◆ **Exercise goal**
Starting at the line containing "Content Policy (1022, 2295)" and ending at the line containing "Barrierefreiheit (65, 2037)", transcribe the listing below exactly. Keep both end lines, skip the pictures, and copy nothing else.

◆ **Data for this task**
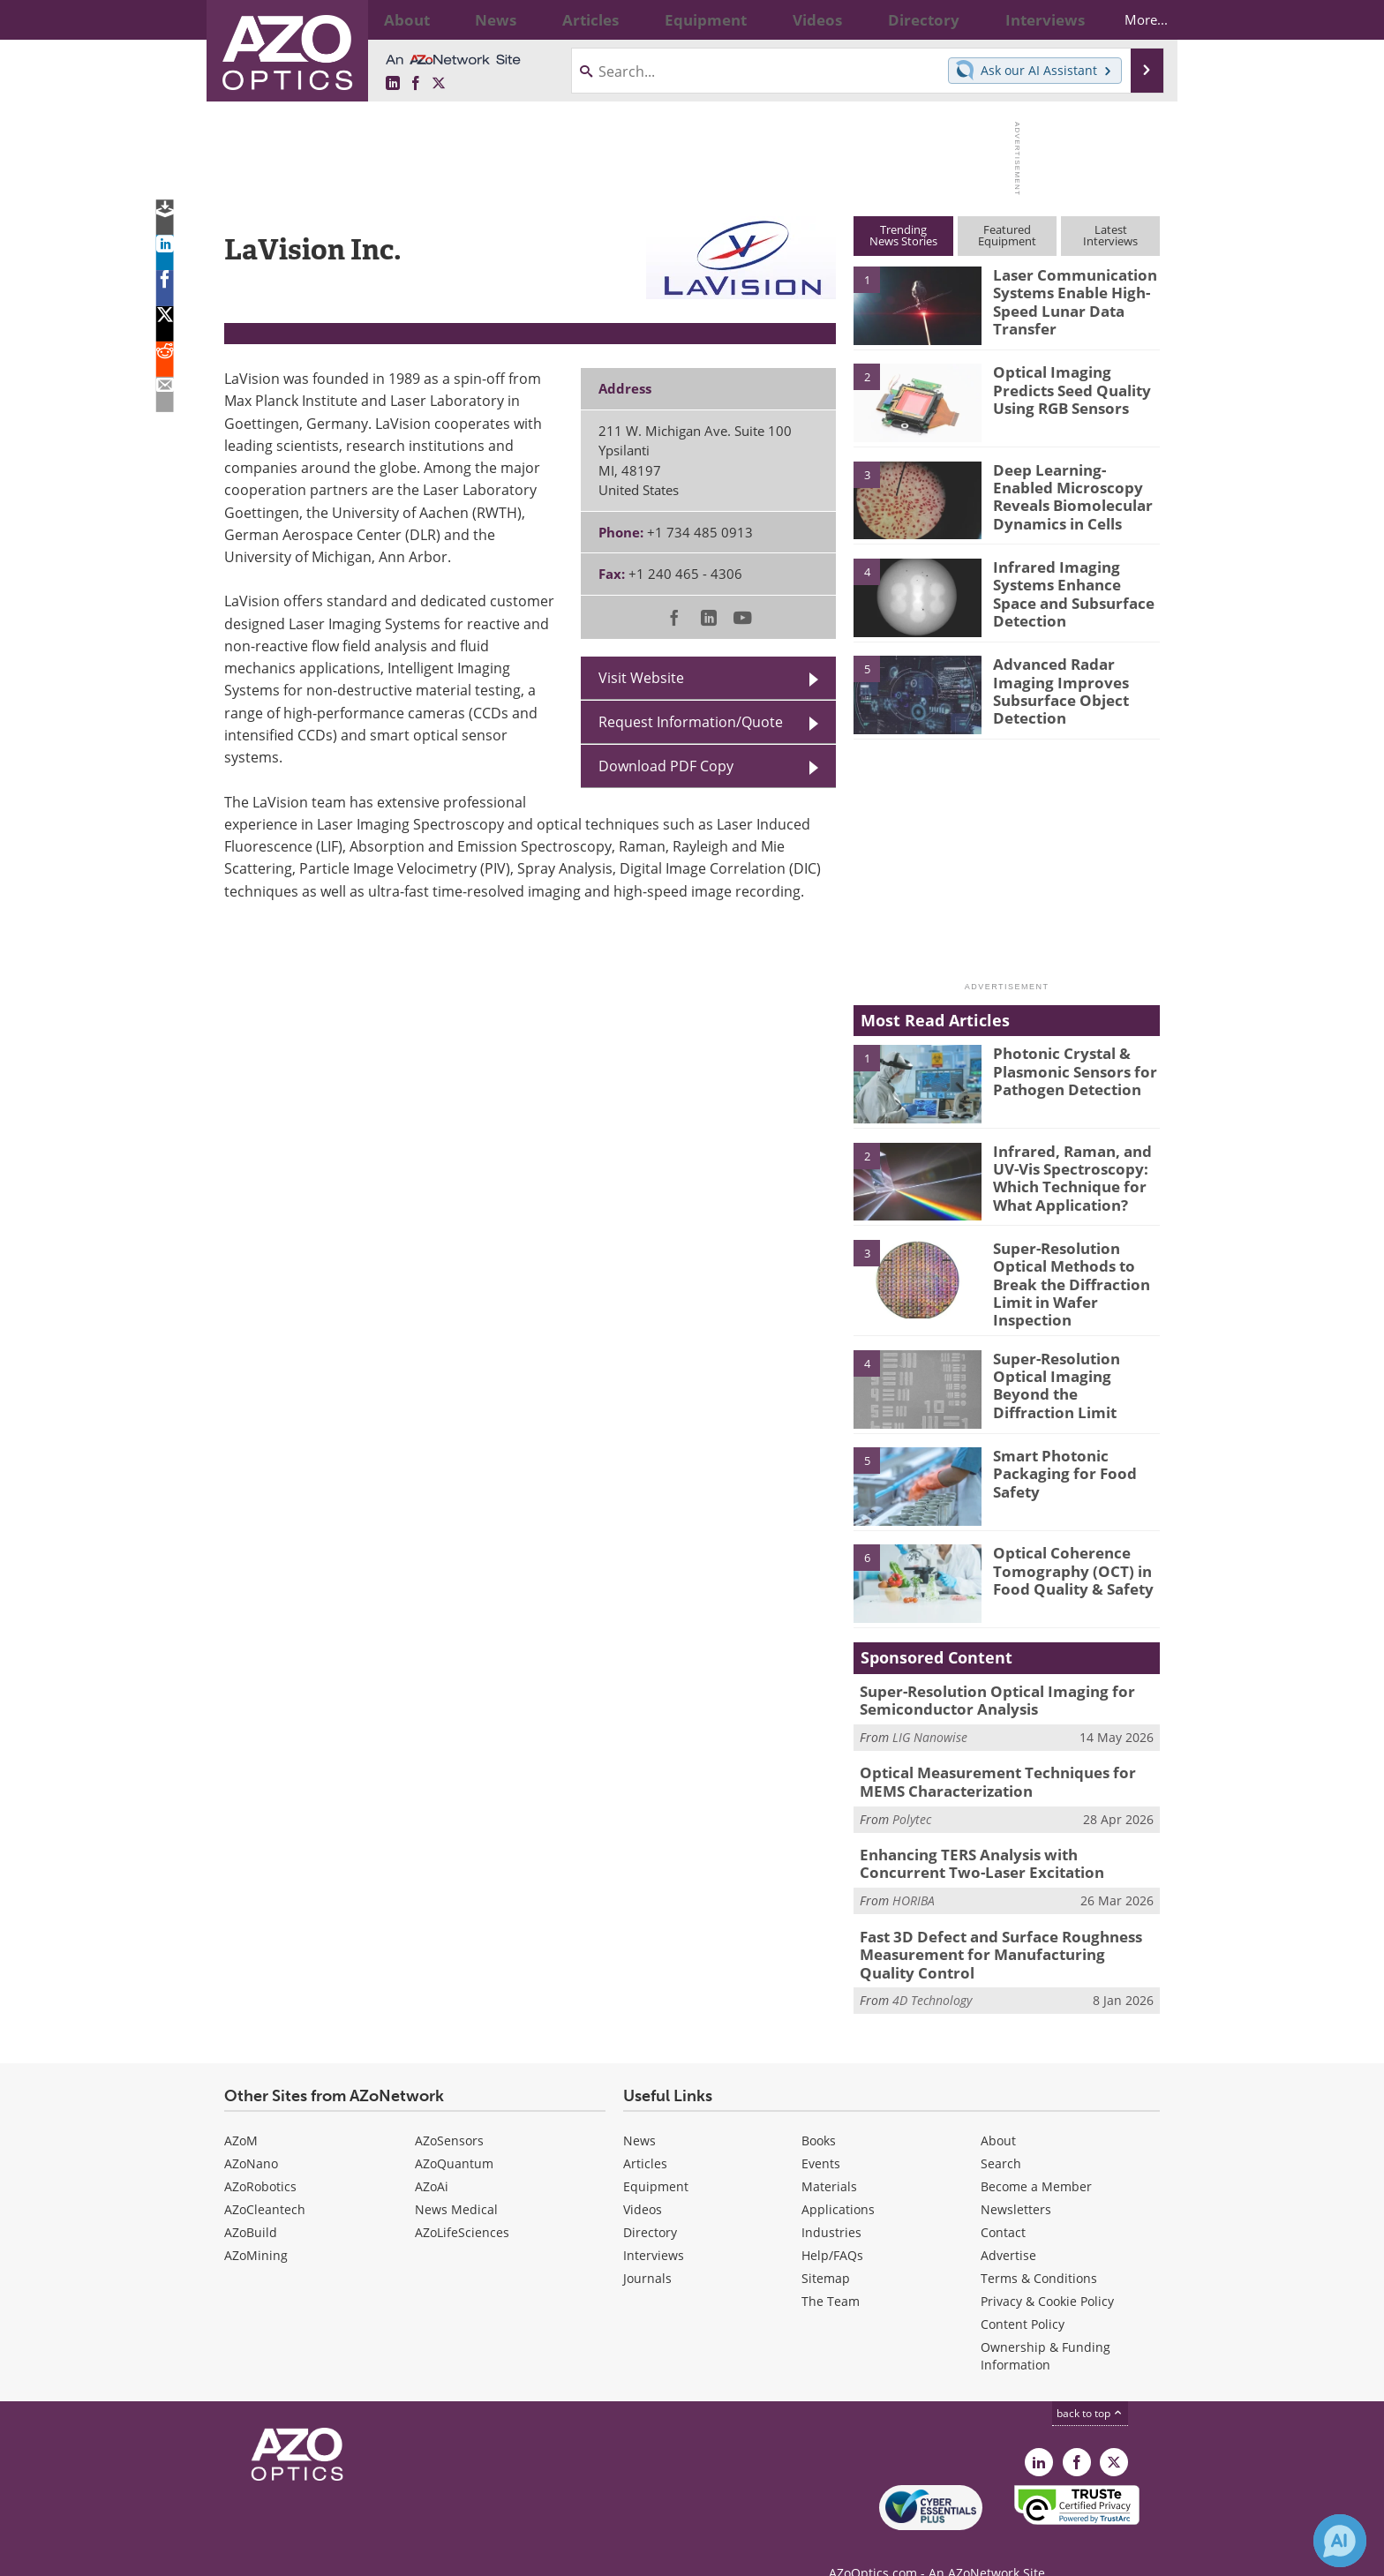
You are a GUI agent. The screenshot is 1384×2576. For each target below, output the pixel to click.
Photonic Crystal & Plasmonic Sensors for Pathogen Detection (1065, 1068)
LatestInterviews (1110, 235)
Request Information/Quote (690, 722)
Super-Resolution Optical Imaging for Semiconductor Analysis (983, 1688)
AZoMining (256, 2226)
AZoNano (251, 2134)
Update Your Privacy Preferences (358, 2553)
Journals (647, 2249)
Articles (645, 2134)
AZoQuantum (454, 2134)
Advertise (1008, 2226)
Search (1001, 2134)
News (639, 2111)
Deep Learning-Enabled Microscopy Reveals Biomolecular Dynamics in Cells (1072, 493)
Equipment (655, 2157)
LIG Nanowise (929, 1722)
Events (820, 2134)
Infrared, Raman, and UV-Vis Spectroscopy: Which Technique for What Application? (1064, 1174)
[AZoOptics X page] (439, 84)
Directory (650, 2203)
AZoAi (431, 2157)
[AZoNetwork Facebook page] (416, 84)
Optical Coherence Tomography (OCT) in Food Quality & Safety (1065, 1558)
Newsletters (1016, 2180)
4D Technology (932, 1972)
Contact (1003, 2203)
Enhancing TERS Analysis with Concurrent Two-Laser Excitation (998, 1843)
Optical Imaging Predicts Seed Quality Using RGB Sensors (1075, 387)
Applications (838, 2180)
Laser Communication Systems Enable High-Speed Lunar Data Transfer (1066, 298)
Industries (831, 2203)
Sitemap (825, 2249)
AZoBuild (250, 2203)
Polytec (911, 1799)
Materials (829, 2157)
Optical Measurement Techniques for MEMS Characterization (1006, 1766)
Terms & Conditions (1039, 2249)
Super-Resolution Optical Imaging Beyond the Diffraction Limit (1073, 1363)
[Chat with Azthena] (1339, 2540)
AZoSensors (449, 2111)
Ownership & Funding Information (1045, 2326)
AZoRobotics (260, 2157)
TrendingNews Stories (903, 235)
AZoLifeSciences (462, 2203)
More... (1130, 19)
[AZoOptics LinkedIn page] (393, 84)
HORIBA (913, 1878)
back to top (1090, 2384)
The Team (830, 2272)
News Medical (456, 2180)
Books (818, 2111)
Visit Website (641, 677)
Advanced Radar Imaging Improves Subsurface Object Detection (1076, 679)
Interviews (653, 2226)
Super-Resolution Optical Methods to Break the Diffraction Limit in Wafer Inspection (1064, 1279)
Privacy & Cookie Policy (1047, 2272)
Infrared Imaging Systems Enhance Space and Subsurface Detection (1071, 590)
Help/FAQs (832, 2226)
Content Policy (1022, 2295)
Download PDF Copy (665, 766)
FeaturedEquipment (1007, 235)
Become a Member (1036, 2157)
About (998, 2111)
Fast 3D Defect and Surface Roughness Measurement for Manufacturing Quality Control (996, 1929)
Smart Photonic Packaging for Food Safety (1055, 1460)
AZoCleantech (264, 2180)
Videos (642, 2180)
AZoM (241, 2111)
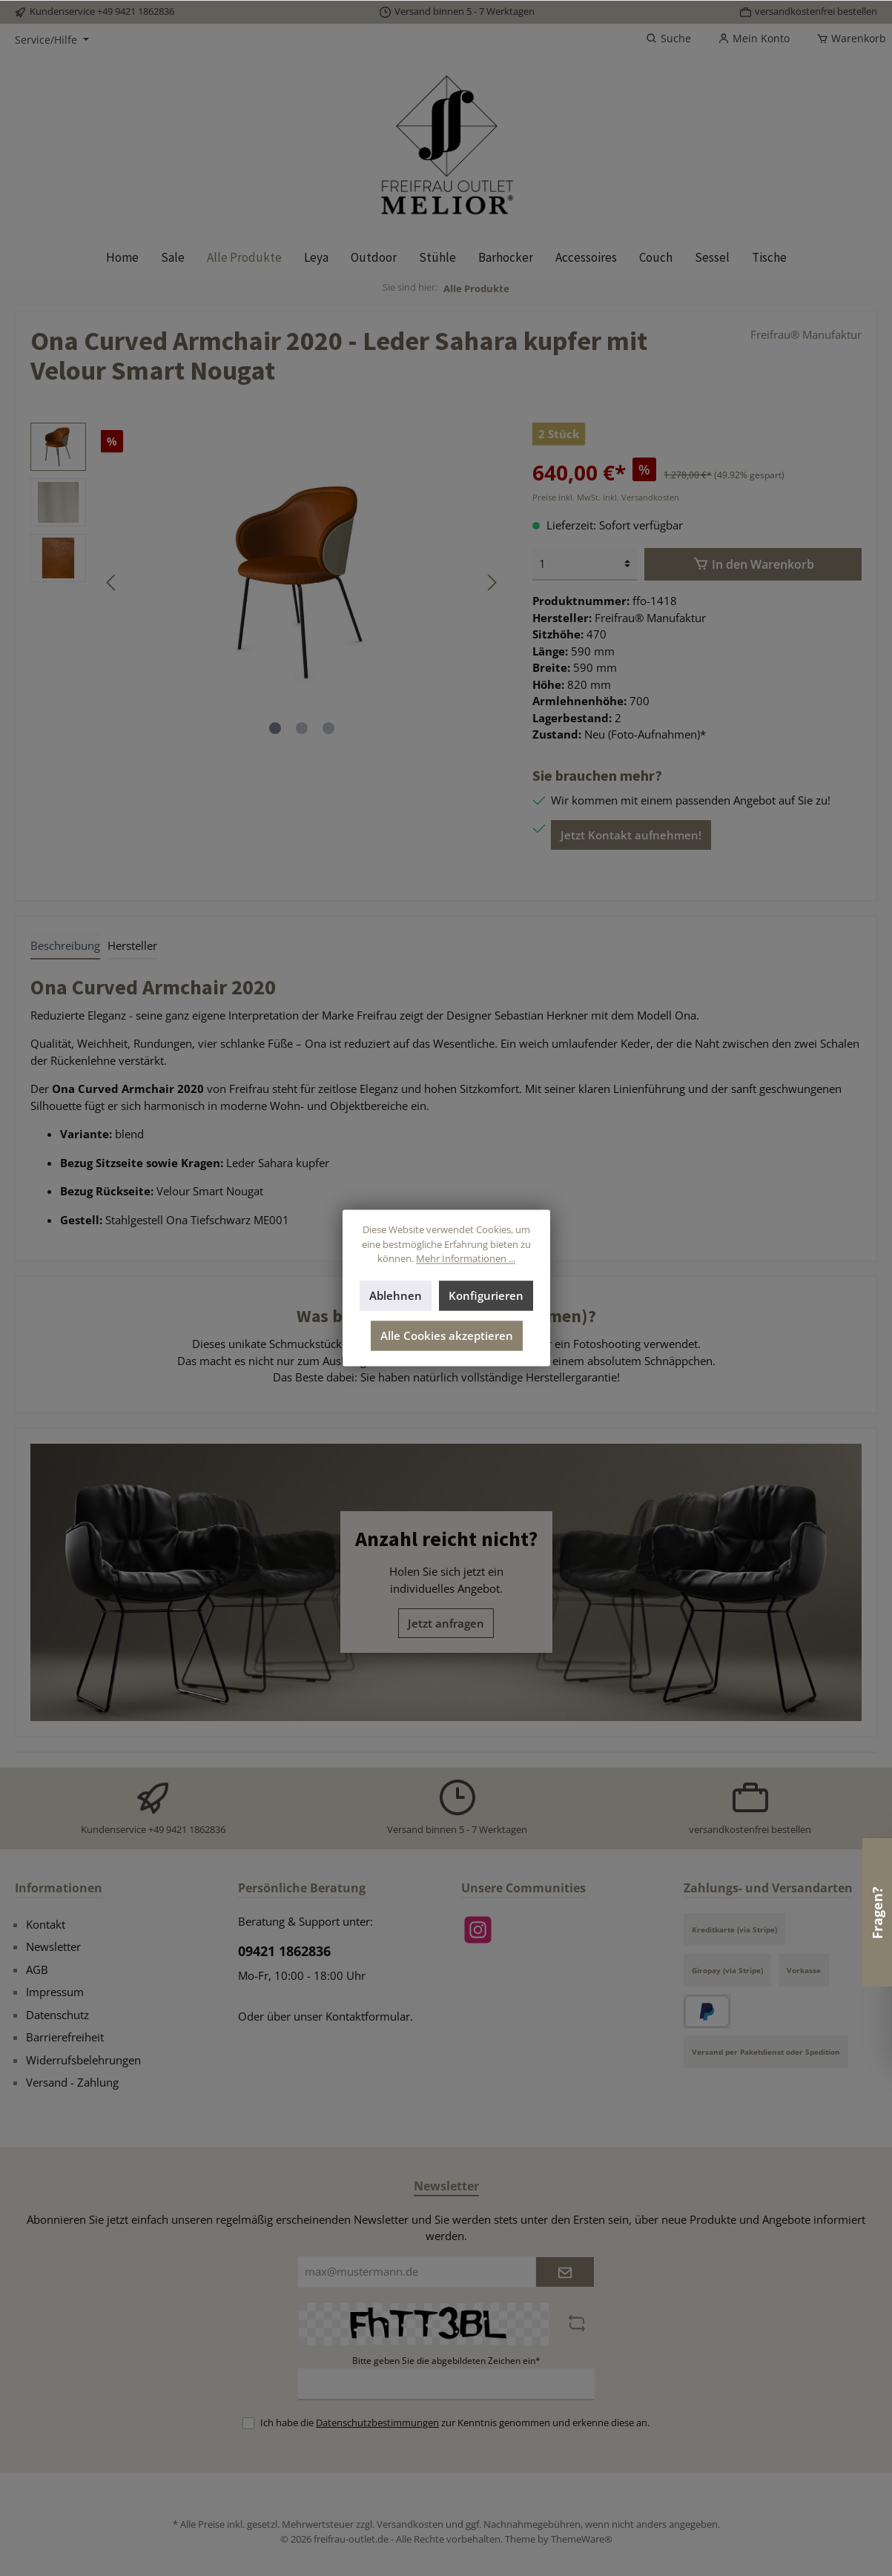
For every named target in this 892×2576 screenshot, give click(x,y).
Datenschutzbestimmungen (377, 2422)
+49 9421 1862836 (135, 11)
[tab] (65, 945)
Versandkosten (410, 2524)
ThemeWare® (581, 2539)
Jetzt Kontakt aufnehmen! (631, 835)
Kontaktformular (368, 2016)
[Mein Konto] (753, 38)
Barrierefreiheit (65, 2037)
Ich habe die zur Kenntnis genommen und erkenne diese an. (455, 2422)
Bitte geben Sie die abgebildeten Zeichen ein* (446, 2360)
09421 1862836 (284, 1951)
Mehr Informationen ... (465, 1259)
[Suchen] (668, 38)
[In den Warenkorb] (752, 564)
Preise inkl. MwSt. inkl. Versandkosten (605, 497)
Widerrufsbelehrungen (83, 2059)
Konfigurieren (486, 1296)
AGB (37, 1969)
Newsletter (53, 1946)
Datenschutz (57, 2014)
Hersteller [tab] (132, 945)
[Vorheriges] (112, 582)
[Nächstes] (491, 582)
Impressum (55, 1991)
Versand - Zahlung (72, 2082)
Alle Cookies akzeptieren (446, 1336)
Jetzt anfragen (446, 1623)
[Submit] (565, 2272)
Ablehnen (395, 1296)
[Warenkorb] (847, 38)
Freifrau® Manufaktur (806, 334)
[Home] (122, 257)
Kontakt (45, 1924)
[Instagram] (478, 1929)
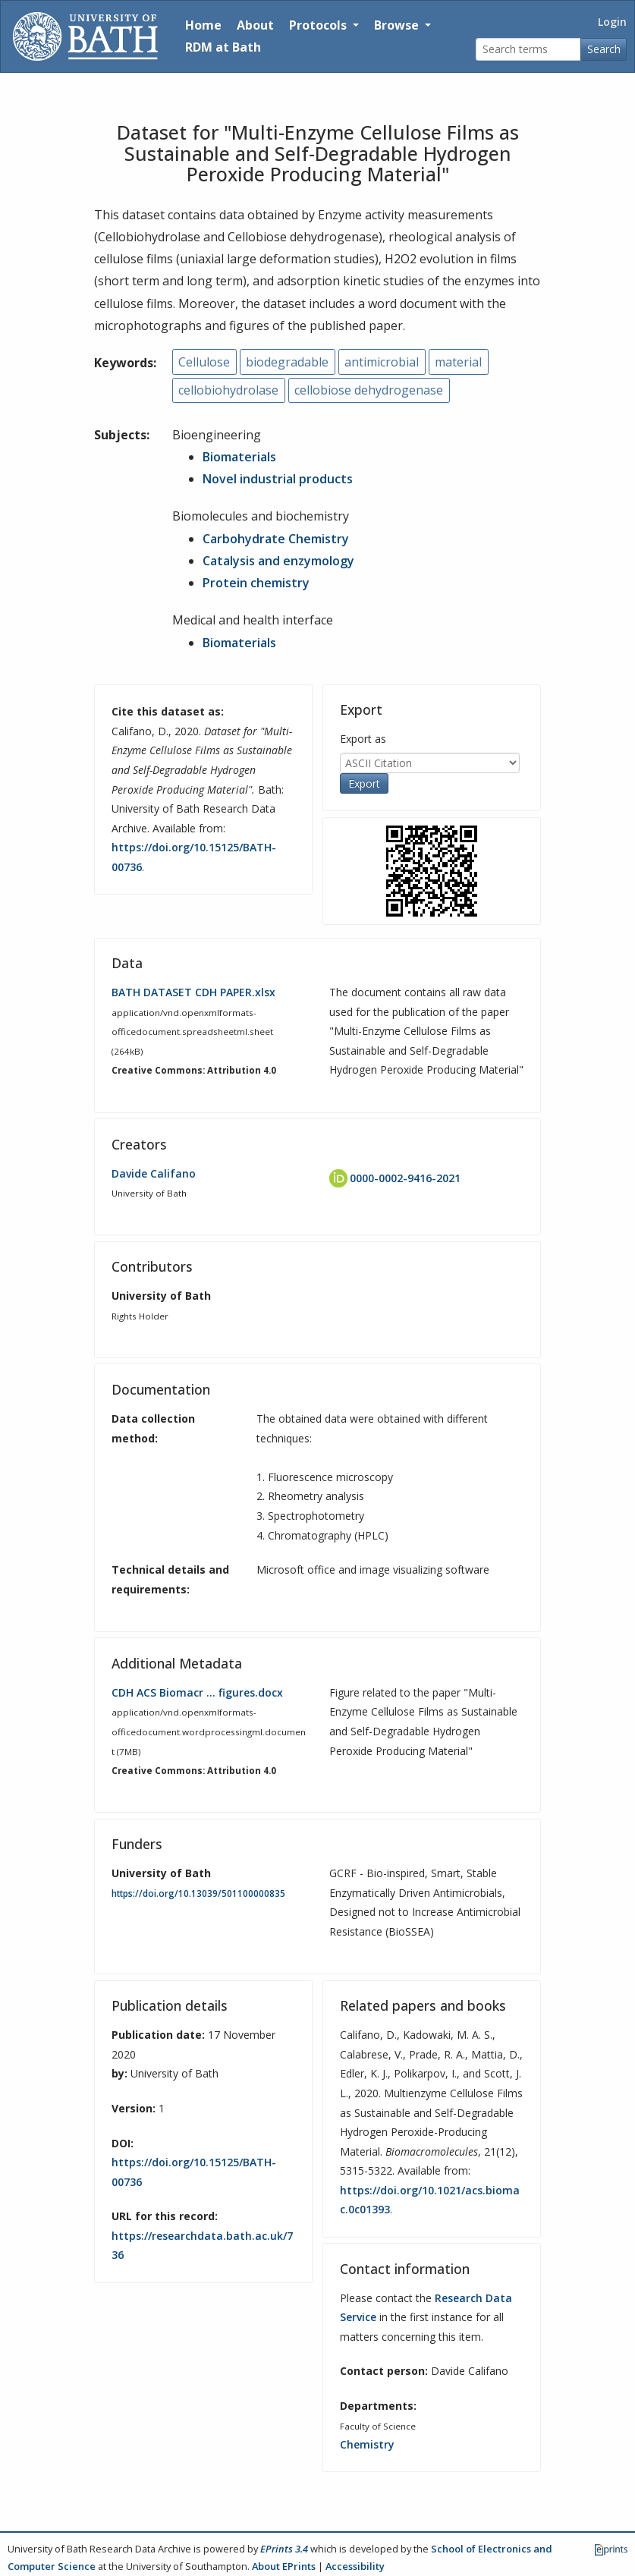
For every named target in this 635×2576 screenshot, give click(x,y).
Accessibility (355, 2566)
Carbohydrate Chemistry (276, 538)
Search (604, 49)
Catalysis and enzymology (278, 560)
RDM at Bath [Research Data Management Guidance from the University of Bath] (223, 47)
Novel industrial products (278, 478)
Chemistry (367, 2444)
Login (612, 21)
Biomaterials (239, 456)
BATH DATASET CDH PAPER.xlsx (193, 992)
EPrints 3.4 (284, 2549)
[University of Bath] (85, 36)
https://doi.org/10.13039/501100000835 (198, 1893)
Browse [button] (398, 25)
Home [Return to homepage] (203, 25)
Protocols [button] (319, 25)
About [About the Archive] (255, 25)
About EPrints (284, 2566)
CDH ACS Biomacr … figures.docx (197, 1692)
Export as (363, 738)
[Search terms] (528, 49)
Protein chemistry (256, 582)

◆ **Completed task**
Content Policy (1022, 2295)
Download PDF Copy (665, 766)
FeaturedEquipment (1007, 235)
Become a Member (1036, 2157)
About (998, 2111)
Fast 3D Defect and Surface Roughness Measurement for Manufacturing Quality Control (996, 1929)
Smart Photonic Packaging for Food Safety (1055, 1460)
AZoCleantech (264, 2180)
Videos (642, 2180)
AZoM (241, 2111)
For every named target in this 892×2576 screenshot, give click(x,y).
Datenschutzbestimmungen (377, 2422)
+49 9421 1862836 (135, 11)
[tab] (65, 945)
Versandkosten (410, 2524)
ThemeWare® (581, 2539)
Jetzt Kontakt aufnehmen! (631, 835)
Kontaktformular (368, 2016)
[Mein Konto] (753, 38)
Barrierefreiheit (65, 2037)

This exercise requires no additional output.